Em um trabalho feito pelas pesquisadoras africanas, em linha comercial, obteve-se redução da diferença de pesos entre os animais. Após o uso do material genético da UEM no acasalamento, as fêmeas passaram de 72% do peso do macho para 82% em viveiros escavados e para 80% nos tanques-rede. “Conseguimos aumentar dez pontos porcentuais sem a dieta hormonal, o que indica que existe um caminho para diminuirmos a desigualdade entre os sexos”, comemora.
MELHORAMENTO GENÉTICO
Os mestrados das moçambicanas foram estudos complementares dentro da Pesquisa PeixeGen. Figueiredo pesquisou o “Dimorfismo sexual para o peso corporal de tilápias do Nilo” e conseguiu aprimorar a metodologia para o processo de seleção de famílias reprodutoras, reduzindo a diferença entre macho e fêmea. Já Finiosse fez a “Avaliação do dimorfismo sexual para a velocidade de crescimento em tilápia do Nilo em dois sistemas de produção”. Ela testou o material genético em tanques-rede e viveiro escavado, confirmando a elevação do peso das fêmeas.
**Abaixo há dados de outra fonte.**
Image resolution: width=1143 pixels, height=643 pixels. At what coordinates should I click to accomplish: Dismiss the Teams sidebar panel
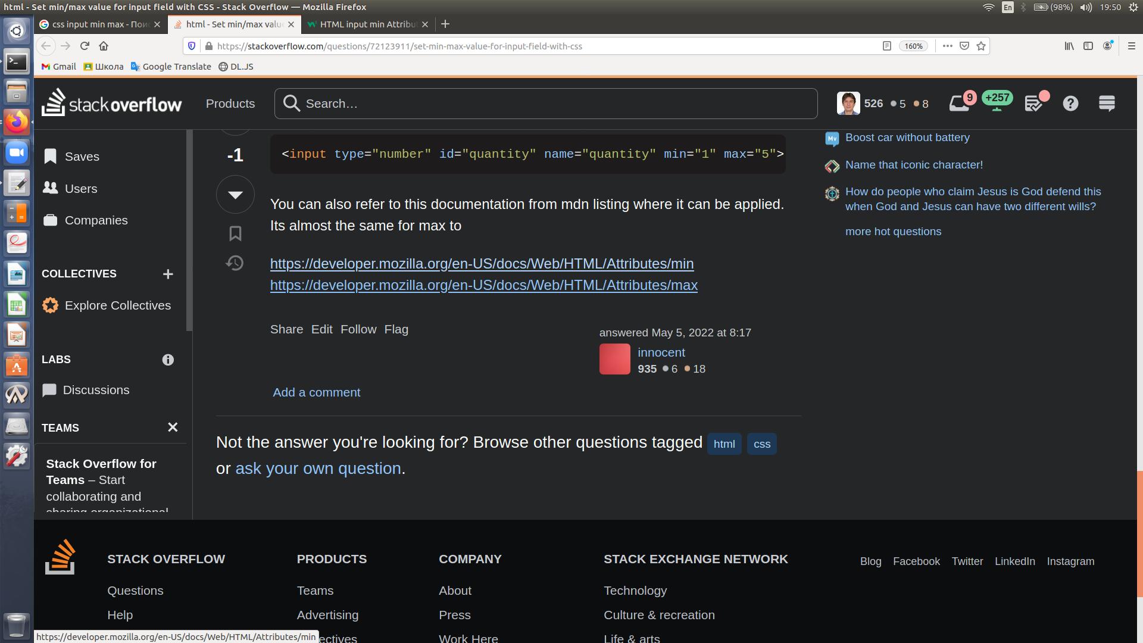tap(173, 427)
As pesquisadoras são funcionárias do Centro de Pesquisa em Aquicultura (Cepaq), em Chókwè, Moçambique (África), que produz tilápias da espécie Moçambicana e da espécie Nilótica (a mesma produzida no Brasil). Finiosse chefia a Unidade de Alevinagem de tilápias do Nilo e Figueiredo é técnica no setor de melhoramento genético de tilápia moçambica. Oliveira lembra que a parceria foi impulsionada pelo zootecnista Humberto Todesco, egresso da UEM, que atua como consultor no Cepaq.
A parceria de transferência de tecnologia entre os dois países começou há dois anos, em fevereiro de 2022, quando foi assinado um acordo de cooperação internacional entre o Programa de Pós-Graduação em Zootecnia (PPZ) da UEM e a organização norueguesa, não governamental e sem fins lucrativos, Norges Vel, por meio do Escritório de Cooperação Internacional (ECI). A vinda e manutenção delas foi mantida pela ONG Norges Vel e pela Coordenação de Aperfeiçoamento de Pessoal de Nível Superior (Capes), que concedeu bolsas de estudos no último ano.
“Esta foi uma importante iniciativa do PPZ mediada pelo ECI. Efetivamos o acordo entre a UEM, o órgão norueguês que financiou as bolsas e o centro de pesquisa moçambicano ao qual as pesquisadoras estão vinculadas. Essa parceria incide diretamente no desenvolvimento sustentável por meio da transferência de conhecimento e tecnologia. Foi uma interação valiosa para o intercâmbio de conhecimento e o enriquecimento cultural das partes envolvidas”, avalia Renato Leão, coordenador do ECI.
Figueiredo e Finiosse concluíram o mestrado e retornaram a Moçambique no última semana, levando o material genético desenvolvido na UEM para distribuição pelo Cepaq aos alevinocultores e piscicultores do país africano.